Chatbots and voice assistants like Alexa and Siri that monitor our preferences using algorithms are an example of artificial intelligence co-existing in the real world. Similarly, the ability of social media and online advertisements to manipulate our emotions, thoughts, and decision-making ability indicates how deep technology has entered into our lives.
A popular cyberpunk video game called Cyberpunk 2077 features an in-game personalized virtual world called Braindance. Though we have not been able to develop a futuristic VR experience as advanced as Braindance, VR devices in the present also allow us to experience virtual reality. Games and applications like Fortnite, Decentraland, Second Life, and Facebook’s newly launched Horizon World are examples of virtual worlds existing within our own world.
Moreover, prosthetic body parts, augmented reality-based applications (like the game Pokemon GO), cyberpunk-themed clothing (such as cybergoth, futuristic gothic, etc), as well as the advent of brain chips (such as Neuralink), machine learning, smart weapons, humanoids (like Sophia and Ameca) and Internet of Things (IoT)are some of the developments that are taking place in the real world but also share a striking resemblance to various elements shown in the cyberpunk themes of Terminator, Akira, Blade Runner, Alita Battle Angel, and Ghost in the Shell.
Cyberpunk and transhumanism
Although to many people, cyberpunk is merely an aesthetic style, we’ve already mentioned that there’s some hardcore social critique to it. The main reason for this is that cyberpunk involves heavy philosophical concepts.

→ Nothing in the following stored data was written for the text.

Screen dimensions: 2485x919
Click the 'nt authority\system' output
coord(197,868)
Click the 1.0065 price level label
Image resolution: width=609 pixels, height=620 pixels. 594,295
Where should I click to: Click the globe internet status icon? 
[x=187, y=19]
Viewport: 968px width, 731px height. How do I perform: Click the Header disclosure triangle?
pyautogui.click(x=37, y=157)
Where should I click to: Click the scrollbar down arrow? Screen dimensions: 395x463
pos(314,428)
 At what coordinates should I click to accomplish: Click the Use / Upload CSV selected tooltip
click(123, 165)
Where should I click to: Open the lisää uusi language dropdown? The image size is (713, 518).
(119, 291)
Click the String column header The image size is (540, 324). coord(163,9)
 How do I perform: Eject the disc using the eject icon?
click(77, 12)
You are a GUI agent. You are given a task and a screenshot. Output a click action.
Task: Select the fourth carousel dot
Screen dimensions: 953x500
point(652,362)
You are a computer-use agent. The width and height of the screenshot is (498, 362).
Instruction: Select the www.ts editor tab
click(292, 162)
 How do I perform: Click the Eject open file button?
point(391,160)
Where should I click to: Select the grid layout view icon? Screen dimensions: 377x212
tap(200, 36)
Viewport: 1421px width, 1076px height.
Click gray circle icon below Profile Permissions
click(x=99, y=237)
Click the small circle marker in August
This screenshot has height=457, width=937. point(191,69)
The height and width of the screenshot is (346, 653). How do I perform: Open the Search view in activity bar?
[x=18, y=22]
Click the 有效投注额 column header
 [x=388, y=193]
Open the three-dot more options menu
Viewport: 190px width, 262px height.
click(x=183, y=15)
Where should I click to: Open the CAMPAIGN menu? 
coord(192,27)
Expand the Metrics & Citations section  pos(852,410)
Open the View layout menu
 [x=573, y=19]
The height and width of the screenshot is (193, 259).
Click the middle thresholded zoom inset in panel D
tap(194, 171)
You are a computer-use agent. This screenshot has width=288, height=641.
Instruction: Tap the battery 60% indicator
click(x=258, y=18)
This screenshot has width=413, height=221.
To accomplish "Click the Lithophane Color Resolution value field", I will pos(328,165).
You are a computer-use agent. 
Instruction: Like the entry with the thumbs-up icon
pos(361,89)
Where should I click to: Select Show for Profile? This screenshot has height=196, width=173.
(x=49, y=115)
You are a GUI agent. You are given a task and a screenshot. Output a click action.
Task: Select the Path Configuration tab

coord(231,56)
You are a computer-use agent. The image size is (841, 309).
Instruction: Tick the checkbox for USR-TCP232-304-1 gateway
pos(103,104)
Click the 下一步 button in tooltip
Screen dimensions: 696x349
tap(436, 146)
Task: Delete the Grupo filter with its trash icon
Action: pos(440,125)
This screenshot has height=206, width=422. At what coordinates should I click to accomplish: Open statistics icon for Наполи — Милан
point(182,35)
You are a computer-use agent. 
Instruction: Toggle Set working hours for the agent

Transhumanism is believed to be the core philosophy behind the development of the cyberpunk genre. Transhumanism is a social, philosophical, and intellectual movement that favors the invention and use of advanced innovations that can enhance human ability. Basically, transhumanists want us to evolve past our human nature using technology. Any technology capable of improving intelligence, physical strength, health, cognitive ability, memory, and lifespan of humans is part of transhumanist progress.
Transhumanist thinkers predict emerging technologies and examine their possible positive and negative impacts on human society. Writers in the 70s and 80s are also believed to have analyzed the influence of the internet, terrorism, drugs, computers, cybersecurity, and sexual revolution while working on various cyberpunk themes. This can also be understood from the fact that the nature of the protagonist in various such works is of a transhuman, for example, Ghost in the Shell’s Motoko Kusanagi was also a transhuman.
However, due to its dystopian nature, most of the fictional works in the cyberpunk genre reveal a negative side of a transhumanist approach. Novels and films like Do Androids Dream of Electric Sheep, Alita: Battle Angel, Cowboy Bebop, Terminator, etc shows how advanced technologies can promote corruption, greed, destruction and ultimately lead to a chaotic world. According to Robert M. Geraci, who is a professor of religious studies at Manhattan College, “cyberpunk as a genre attempts to caution against transhumanism by exposing the problematic elements of the social economy that supports it.”
Nobody wants to live in a dystopian world (especially after the pandemic) but in the coming years, it would be really interesting to see if some popular cyberpunk technologies such as cyborgs, laser weapons, advanced VR devices, and flying cars become a reality.